=== Entries supplied ===
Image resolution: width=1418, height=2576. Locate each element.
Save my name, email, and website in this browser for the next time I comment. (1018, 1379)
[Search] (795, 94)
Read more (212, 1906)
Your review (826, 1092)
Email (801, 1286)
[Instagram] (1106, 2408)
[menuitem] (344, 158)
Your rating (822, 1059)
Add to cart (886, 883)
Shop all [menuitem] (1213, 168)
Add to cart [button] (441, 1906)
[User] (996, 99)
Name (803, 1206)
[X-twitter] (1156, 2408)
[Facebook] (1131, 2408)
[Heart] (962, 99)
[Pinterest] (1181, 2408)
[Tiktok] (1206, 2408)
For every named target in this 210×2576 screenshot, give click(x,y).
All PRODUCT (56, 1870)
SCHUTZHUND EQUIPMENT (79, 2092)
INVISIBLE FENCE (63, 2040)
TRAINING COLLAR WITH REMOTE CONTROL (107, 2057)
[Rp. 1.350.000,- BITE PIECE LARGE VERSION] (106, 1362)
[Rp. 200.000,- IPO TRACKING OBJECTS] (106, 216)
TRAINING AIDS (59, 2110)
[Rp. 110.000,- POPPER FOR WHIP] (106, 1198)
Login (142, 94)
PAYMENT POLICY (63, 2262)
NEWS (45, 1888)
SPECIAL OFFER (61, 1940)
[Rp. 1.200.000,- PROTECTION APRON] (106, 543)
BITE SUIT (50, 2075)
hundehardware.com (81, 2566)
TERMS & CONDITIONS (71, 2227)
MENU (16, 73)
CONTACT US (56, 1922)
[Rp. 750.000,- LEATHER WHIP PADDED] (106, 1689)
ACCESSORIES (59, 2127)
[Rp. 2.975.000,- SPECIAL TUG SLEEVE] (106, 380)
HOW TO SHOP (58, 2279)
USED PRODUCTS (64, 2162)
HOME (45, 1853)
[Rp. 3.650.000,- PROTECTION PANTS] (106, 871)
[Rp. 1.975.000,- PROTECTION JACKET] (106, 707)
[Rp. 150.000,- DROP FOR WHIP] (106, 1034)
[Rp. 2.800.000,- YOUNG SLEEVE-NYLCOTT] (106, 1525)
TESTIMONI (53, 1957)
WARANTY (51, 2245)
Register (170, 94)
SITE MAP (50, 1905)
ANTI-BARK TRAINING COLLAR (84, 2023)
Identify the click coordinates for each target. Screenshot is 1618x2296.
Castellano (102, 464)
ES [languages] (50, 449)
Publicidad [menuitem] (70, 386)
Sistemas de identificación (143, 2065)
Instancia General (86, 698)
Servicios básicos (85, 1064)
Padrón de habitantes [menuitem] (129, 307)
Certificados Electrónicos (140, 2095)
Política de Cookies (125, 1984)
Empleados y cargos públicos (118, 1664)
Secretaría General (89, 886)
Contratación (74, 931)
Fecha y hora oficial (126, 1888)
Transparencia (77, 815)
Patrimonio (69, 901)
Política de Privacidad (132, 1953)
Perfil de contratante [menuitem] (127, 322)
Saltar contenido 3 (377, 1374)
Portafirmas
===
Give back precisely the lines above that start at the line containing "[Facebook] (1131, 2408)" and end at the line containing "Política de Privacidad (132, 1953)", inclusive. No other lines belong in the output.

[Facebook] (1131, 2408)
[Heart] (962, 99)
[Pinterest] (1181, 2408)
[Tiktok] (1206, 2408)
For every named target in this 210×2576 screenshot, give click(x,y).
All PRODUCT (56, 1870)
SCHUTZHUND EQUIPMENT (79, 2092)
INVISIBLE FENCE (63, 2040)
TRAINING COLLAR WITH REMOTE CONTROL (107, 2057)
[Rp. 1.350.000,- BITE PIECE LARGE VERSION] (106, 1362)
[Rp. 200.000,- IPO TRACKING OBJECTS] (106, 216)
TRAINING AIDS (59, 2110)
[Rp. 110.000,- POPPER FOR WHIP] (106, 1198)
Login (142, 94)
PAYMENT POLICY (63, 2262)
NEWS (45, 1888)
SPECIAL OFFER (61, 1940)
[Rp. 1.200.000,- PROTECTION APRON] (106, 543)
BITE SUIT (50, 2075)
hundehardware.com (81, 2566)
TERMS & CONDITIONS (71, 2227)
MENU (16, 73)
CONTACT US (56, 1922)
[Rp. 750.000,- LEATHER WHIP PADDED] (106, 1689)
ACCESSORIES (59, 2127)
[Rp. 2.975.000,- SPECIAL TUG SLEEVE] (106, 380)
HOW TO SHOP (58, 2279)
USED PRODUCTS (64, 2162)
HOME (45, 1853)
[Rp. 3.650.000,- PROTECTION PANTS] (106, 871)
[Rp. 1.975.000,- PROTECTION JACKET] (106, 707)
[Rp. 150.000,- DROP FOR WHIP] (106, 1034)
[Rp. 2.800.000,- YOUNG SLEEVE-NYLCOTT] (106, 1525)
TESTIMONI (53, 1957)
WARANTY (51, 2245)
Register (170, 94)
SITE MAP (50, 1905)
ANTI-BARK TRAINING COLLAR (84, 2023)
Identify the click coordinates for each target. Screenshot is 1618x2296.
Castellano (102, 464)
ES [languages] (50, 449)
Publicidad [menuitem] (70, 386)
Sistemas de identificación (143, 2065)
Instancia General (86, 698)
Servicios básicos (85, 1064)
Padrón de habitantes [menuitem] (129, 307)
Certificados Electrónicos (140, 2095)
Política de Cookies (125, 1984)
Empleados y cargos públicos (118, 1664)
Secretaría General (89, 886)
Contratación (74, 931)
Fecha y hora oficial (126, 1888)
Transparencia (77, 815)
Patrimonio (69, 901)
Política de Privacidad (132, 1953)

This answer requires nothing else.